Oscar Isaac dans The Card Counter
© Condor Distribution

The Card Counter

Il a l’opacité caméléon d’un De Niro et un magnétisme qui n’appartient qu’à lui. A 42 ans, découvert dans Drive puis chez les frères Coen en musicien folk looser (Inside Llewyn Davis), l’acteur américain né au Guatemala n’en finit pas d’impressionner nos écrans. Récemment flamboyant sur tapis rouge aux côtés de son amie Jessica Chastain (ils se connaissent depuis la Julliard School à New York et rejouaient ensemble avec un génie méticuleux et libre la série Scènes de la vie conjugale d’après Bergman pour HBO), royal dans Dune de Denis Villeneuve en père de Timothée Chalamet, il apparaît ici taiseux et en contrôle chez Paul Schrader dans la peau de Will Tell, un ancien soldat de la guerre d’Irak qui tente d’expier par le poker les sévices de la prison d’Abou Ghraib perpétrés au début des années 2000. L’ancien tortionnaire a appris à compter les cartes en prison militaire et vit désormais cloîtré entre ses chambres d’hôtel et les salles de jeu, jusqu’à des retrouvailles imprévues avec Gordo, un ex-colonel de l’armée (Willem Dafoe) reconverti en consultant privé dans la sécurité, qui vient faire vibrer la corde très sombre du film noir.
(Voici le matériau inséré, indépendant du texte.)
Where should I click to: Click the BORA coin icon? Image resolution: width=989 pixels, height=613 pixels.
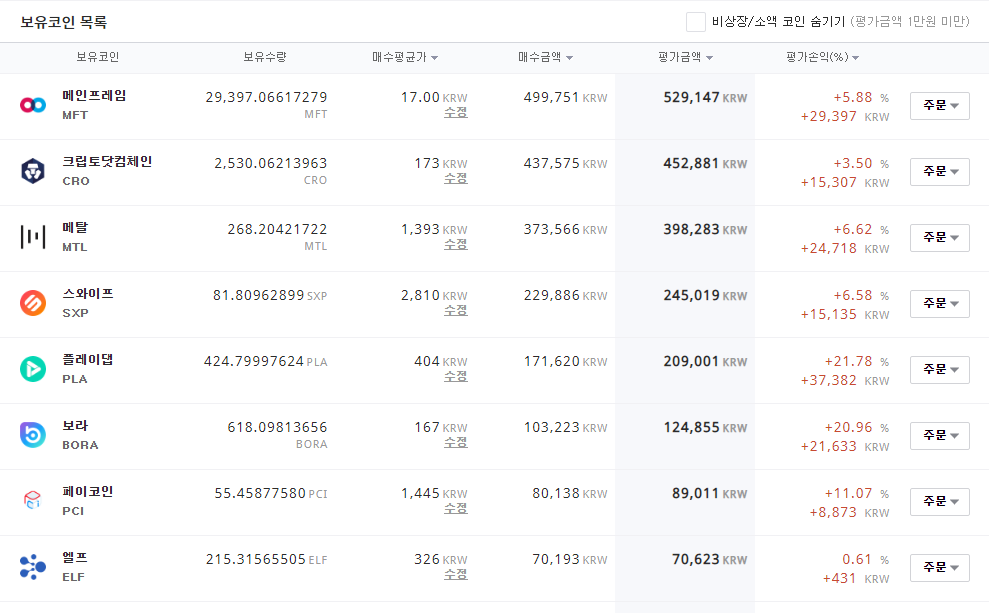tap(33, 435)
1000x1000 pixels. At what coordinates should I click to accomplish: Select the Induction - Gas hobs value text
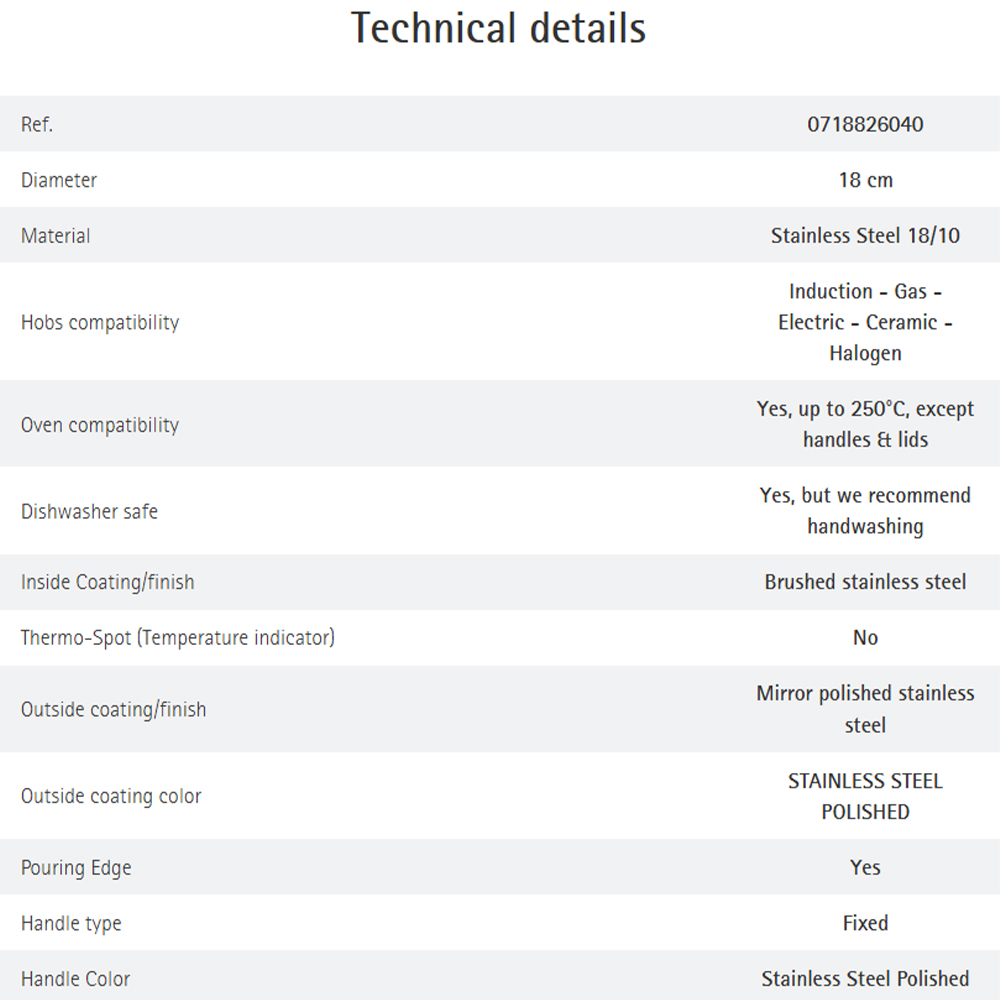tap(865, 322)
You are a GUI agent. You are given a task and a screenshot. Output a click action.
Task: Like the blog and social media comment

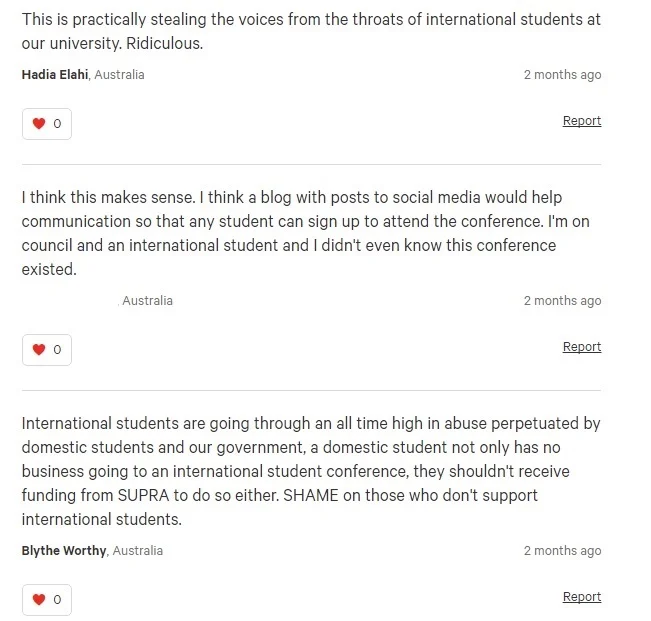[x=47, y=350]
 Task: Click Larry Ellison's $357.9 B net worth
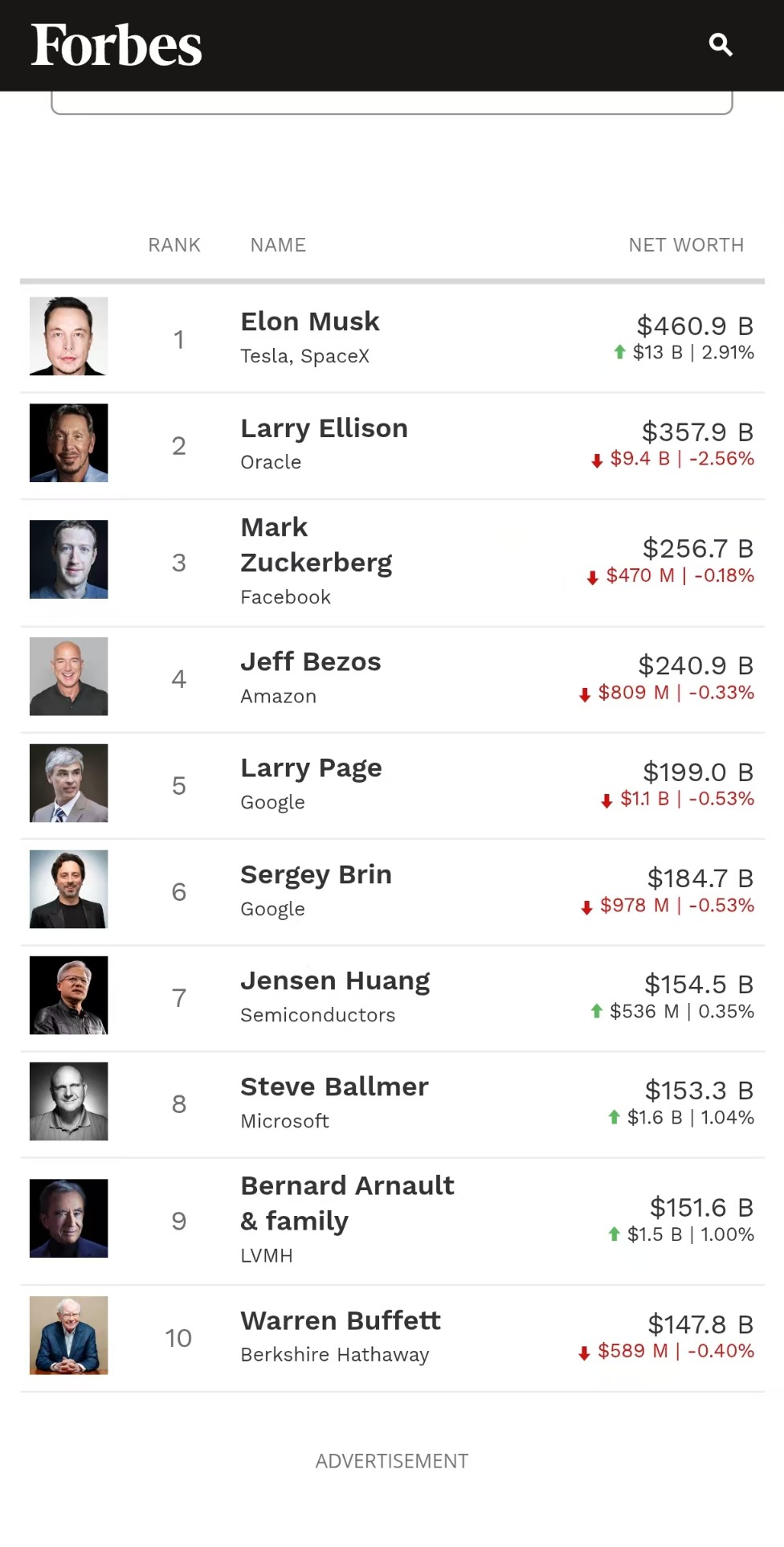pyautogui.click(x=697, y=432)
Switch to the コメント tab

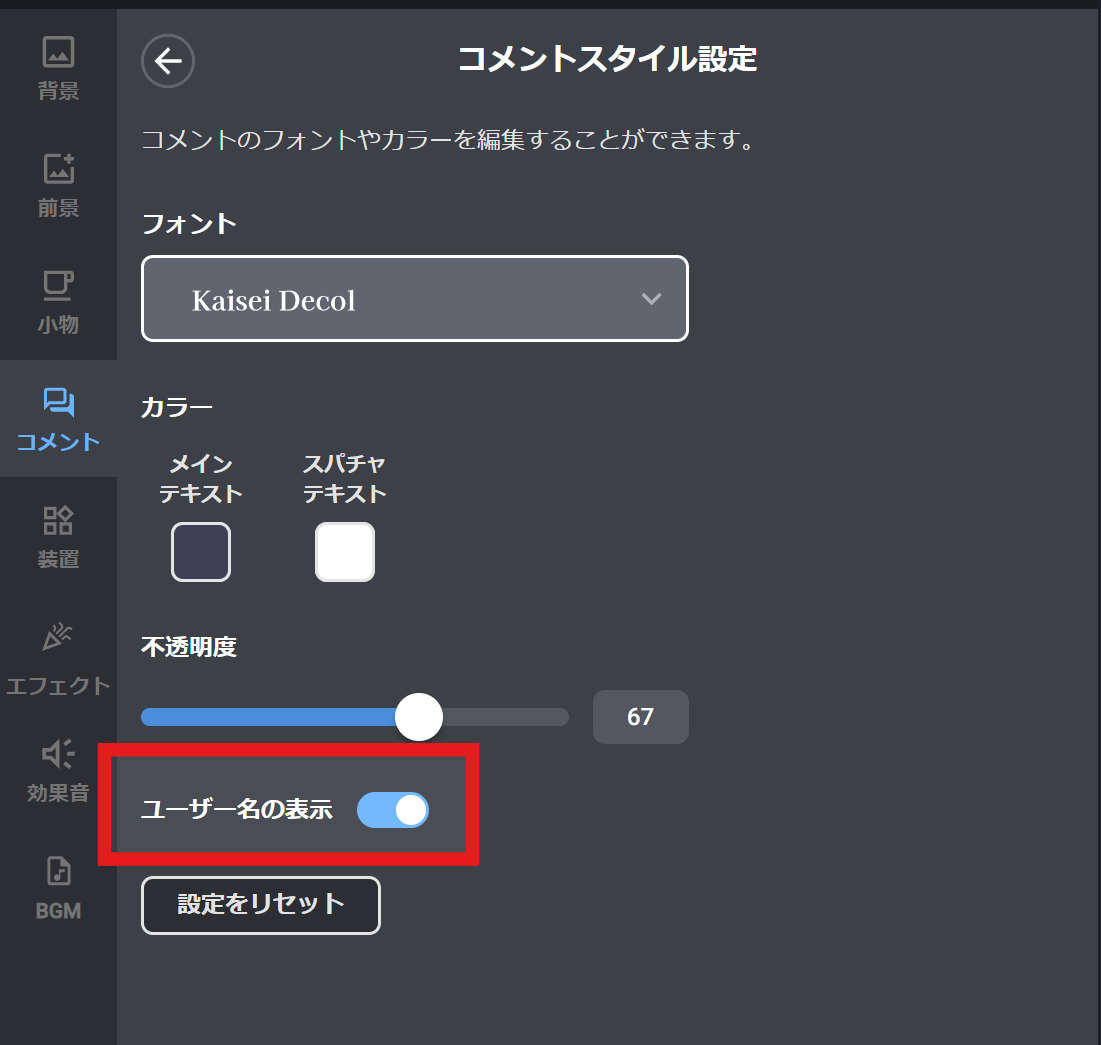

Scénariste mythique de Taxi Driver, Raging Bull ou A tombeau ouvert, compagnon de route de Martin Scorsese ou Brian De Palma, cinéaste aguerri aux anti-héros hantés par la culpabilité (récemment First reformed avec Ethan Hawke), Paul Schrader plonge Oscar Isaac dans un univers de zonings américains et de cauchemars post-traumatiques, que la rencontre avec deux êtres empathiques va venir revitaliser. Le film prend alors la forme d’un trio inédit autour de Will qui vit embaumé dans ses draps d’hôtel, Cirk, un jeune homme qui désire venger son père de Gordo, et La Linda (excellente Tiffany Haddish) en variation puissante, bienfaitrice et bienvenue de la femme fatale. La paupière un brin tombante et la chevelure désormais argentée, Oscar Isaac passe avec aisance de la noirceur du monde (les scènes de torture d’Abou Ghraib – dont la plupart des responsables n’ont toujours pas été poursuivis aux Etats-Unis – sont représentées en images anamorphiques écrasantes) à la mécanique mentale implacable du joueur de poker, dans un final inattendu qui mêle la question de l’expiation et la renaissance du désir. Oscar Isaac tire superbement sa part du jeu de ce grand film néo-noir, et s’inscrit dans une famille d’acteurs capables de plonger en enfer comme de laisser affleurer la tendresse. – J.G.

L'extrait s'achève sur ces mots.